Rivers start to drop, but flood crisis isn't over yet
- Author: Leroy Wright May 06, 2017,
May 06, 2017, 17:26
A large area of eastern Missouri and southern IL remained under flood warnings on Thursday morning. More than 100 National Guard members were dispatched after at least nine breaches were reported along a levee near the town of Pocahontas, where some residents were evacuated.
At least five people have been killed in flooding in Missouri, the last two of them swept from their cars on Monday and Tuesday.
The Meramec and other rivers in Missouri and IL rose sharply after significant rain in the past few days.
Heavy rainfall over the weekend has inundated several communities along the river, which is forecast to crest at record levels at Eureka and near-records at Pacific, Valley Park and Fenton on Wednesday.
The flooding along the Mississippi River and Ohio River is the worst since late 2015, he said.
For the I-55 closure, the department recommends I-57 at Sikeston across the Mississippi River into IL as a detour.
The flooding was caused by a storm that parked over the region last weekend and dumped nearly 12 inches (30 cm) of rain, the National Weather Service said. Residents of the levee-protected part of Valley Park, Missouri, are to return home Friday.
It's unclear when vessel traffic will be allowed to resume along the Mississippi. Heavy rains have swollen many rivers to record levels in parts of Missouri, Illinois, Oklahom. Both rivers were at major flood stage and water was seeping over levees at West Alton, but emergency manager Gary Machens was confident the levees would hold.
Brian Emfinger, a reporter for CNN affiliate KATV, took aerial images and video of flooding near Pocahontas, Arkansas, in the northeastern part of the state, where floodwaters overtopped a levee.
She described it as an "escalating disaster", with the agency anticipating all rivers around St.

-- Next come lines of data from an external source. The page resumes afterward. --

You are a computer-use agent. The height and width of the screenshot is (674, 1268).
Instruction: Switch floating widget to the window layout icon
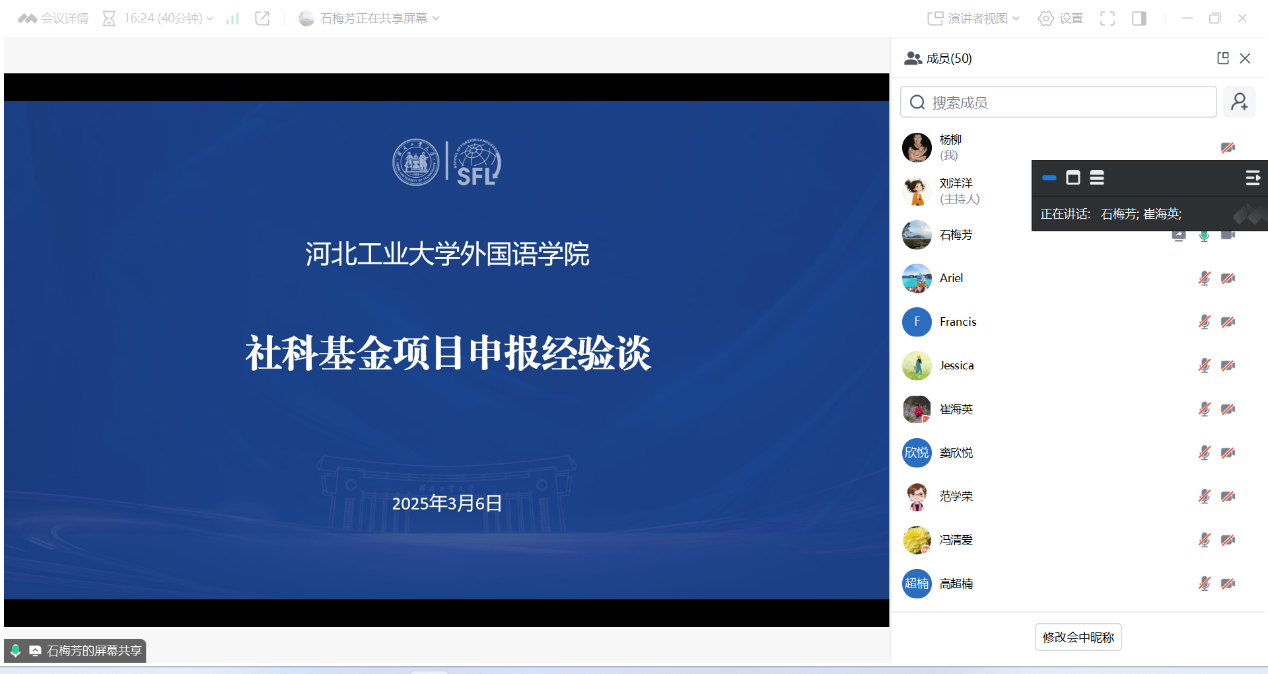click(1073, 178)
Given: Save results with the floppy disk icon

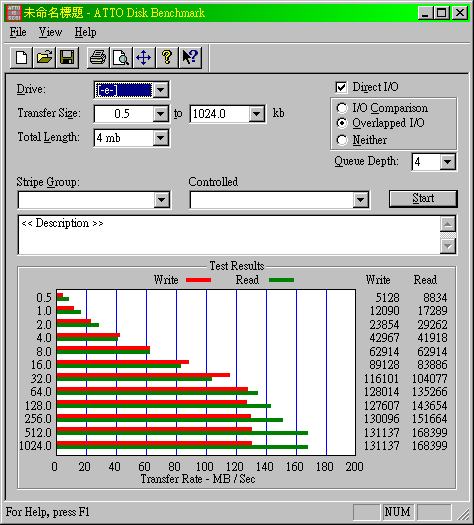Looking at the screenshot, I should (67, 58).
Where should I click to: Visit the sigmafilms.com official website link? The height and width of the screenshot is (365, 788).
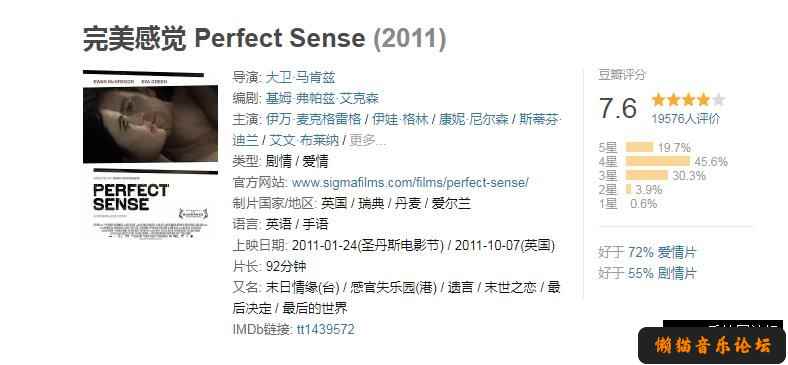point(410,182)
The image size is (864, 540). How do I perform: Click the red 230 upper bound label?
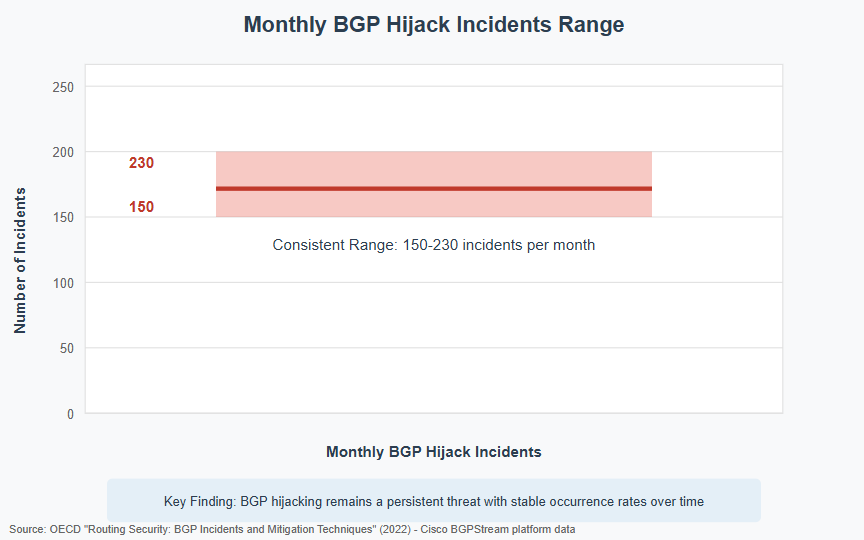point(142,163)
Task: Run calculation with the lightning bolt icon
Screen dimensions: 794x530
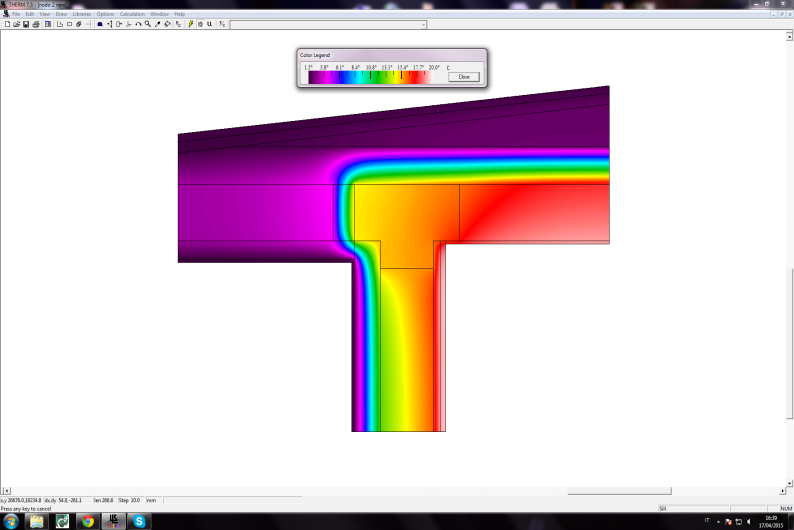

Louis to crest before the end of the week.
The extended rain-free weather will help some communities with damage assessment and cleanup operations, while communities over the lower MS will have fair weather to prepare for the flooding to come.

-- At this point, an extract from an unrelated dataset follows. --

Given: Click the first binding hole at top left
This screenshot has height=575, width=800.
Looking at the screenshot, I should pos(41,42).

In the event you neither live in the Midwest nor watch the news, know this: a series of storms have slammed regions spanning from the southern states up through the central Midwest and to the upper Great Lakes region. "It's a very large lake and it's holding lots of water and we're now not releasing anything from Harry S. Truman", he says.

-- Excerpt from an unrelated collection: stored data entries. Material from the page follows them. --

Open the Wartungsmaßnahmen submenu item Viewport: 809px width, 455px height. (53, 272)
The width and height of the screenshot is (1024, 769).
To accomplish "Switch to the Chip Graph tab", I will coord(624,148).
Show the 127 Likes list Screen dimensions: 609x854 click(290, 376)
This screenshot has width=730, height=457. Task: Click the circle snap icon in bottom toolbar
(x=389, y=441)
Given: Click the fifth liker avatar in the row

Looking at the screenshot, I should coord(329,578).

About 20 miles to its south in Des Arc, the river is expected to crest at 36.5 feet by Wednesday, which is about 3 feet shy of the record 39.4 feet set in May 2011.
Travel was restricted on and near parts of the Mississippi River, including a 14.5-mile stretch of the river at St. Louis that was closed to barges and other vessels because of high, swift current.
St. Louis County officials say 200 homes along the Meramec have been damaged and another 1,500 are potentially in harm's way.
By Thursday afternoon, Missouri officials announced westbound lanes in that section of Interstate 44 were reopened.